4. Los primeros principios del sentido común
5. Una moral “sensocomunista”. El interés y el deber
6. La moralidad como una cuestión de juicio y la justicia como una virtud natural
Thomas Reid nació en la casa parroquial de Strachan de Kincardineshire, Escocia, a unos treinta kilómetros de Aberdeen, el 26 de abril de 1710. Sus padres fueron el reverendo presbiteriano Lewis Reid y Margaret Gregory. En 1722 se matriculó en el Marischal College de la ciudad más septentrional escocesa, donde tendría como tutor (regent) al filósofo moral berkeleyano y reivindicador del sentido común en su acepción latina y ciceroniana, George Turnbull (1698-1748). Habiéndose graduado en 1726, entre este año y 1731 Reid efectuó los estudios requeridos para convertirse en ministro de la Iglesia Presbiteriana. Asimismo, entre 1733 y 1736 trabajó como bibliotecario de su alma mater, el Marischal College de Aberdeen. En 1736 viajaría a Londres, Oxford y Cambridge, donde conoció a un geómetra invidente de nombre Nicholas Saunderson, quien se convertiría en un referente importante para las sorprendentes teorías sobre la percepción sensorial que elaboró más adelante, tanto en Aberdeen como en Glasgow.

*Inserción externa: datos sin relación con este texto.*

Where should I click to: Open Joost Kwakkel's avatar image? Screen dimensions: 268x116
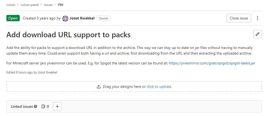[65, 18]
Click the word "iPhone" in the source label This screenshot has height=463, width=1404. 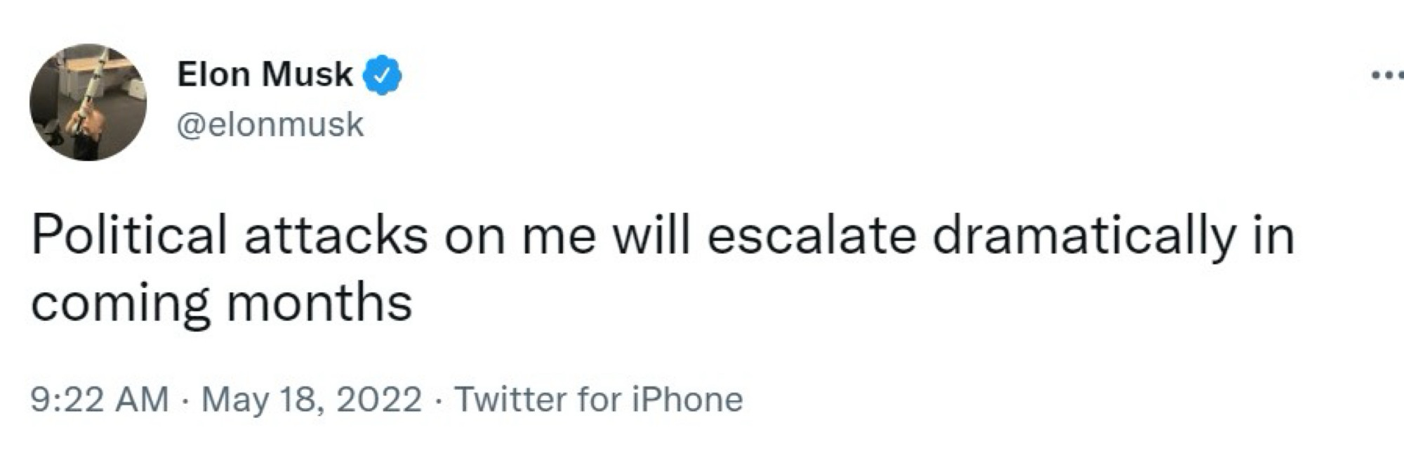687,399
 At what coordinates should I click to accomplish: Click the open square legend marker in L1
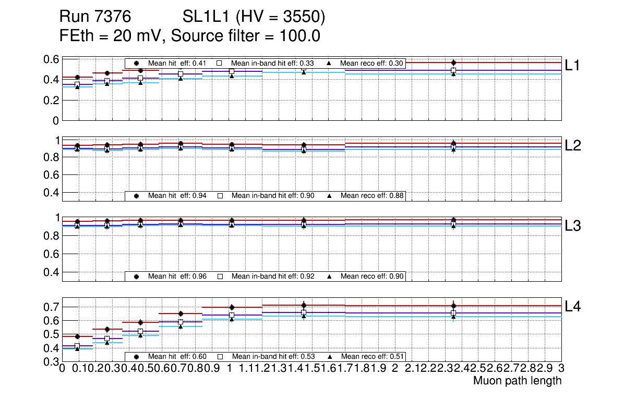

En 1737 fue nombrado párroco de New Machar, en Aberdeenshire. Las circunstancias políticas de su nombramiento hicieron que fuera recibido con hostilidad, pero su carácter amable y su moderado temperamento lograron que poco a poco revirtiese tal situación, de modo que los mismos feligreses que en un principio lo rechazaron, lamentarían a la larga su partida, cuando dejó el cargo en 1751, año en que aceptó convertirse en un regent o tutor del King’s College, también de Aberdeen. De hecho, Reid asumiría esta ocupación a iniciativa de su esposa, Elizabeth, con quien se casó en 1740 y quien tanto hizo por los necesitados y los enfermos de la parroquia de New Machar. Los Reid tuvieron nueve hijos, seis mujeres y tres hombres, aunque sólo una entre todos ellos, Martha, sobrevivió a nuestro autor y lo cuidó durante su vejez, como la esposa del Dr. Patrick Carmichael. Cuatro hijos de Thomas Reid (Elizabeth, Anna, Lewis y otra Elizabeth) fallecieron siendo bebés o niños muy pequeños y los cuatro restantes (Jean, Margaret, George y David), murieron ya adultos. La Sra. Martha Carmichael falleció en 1805.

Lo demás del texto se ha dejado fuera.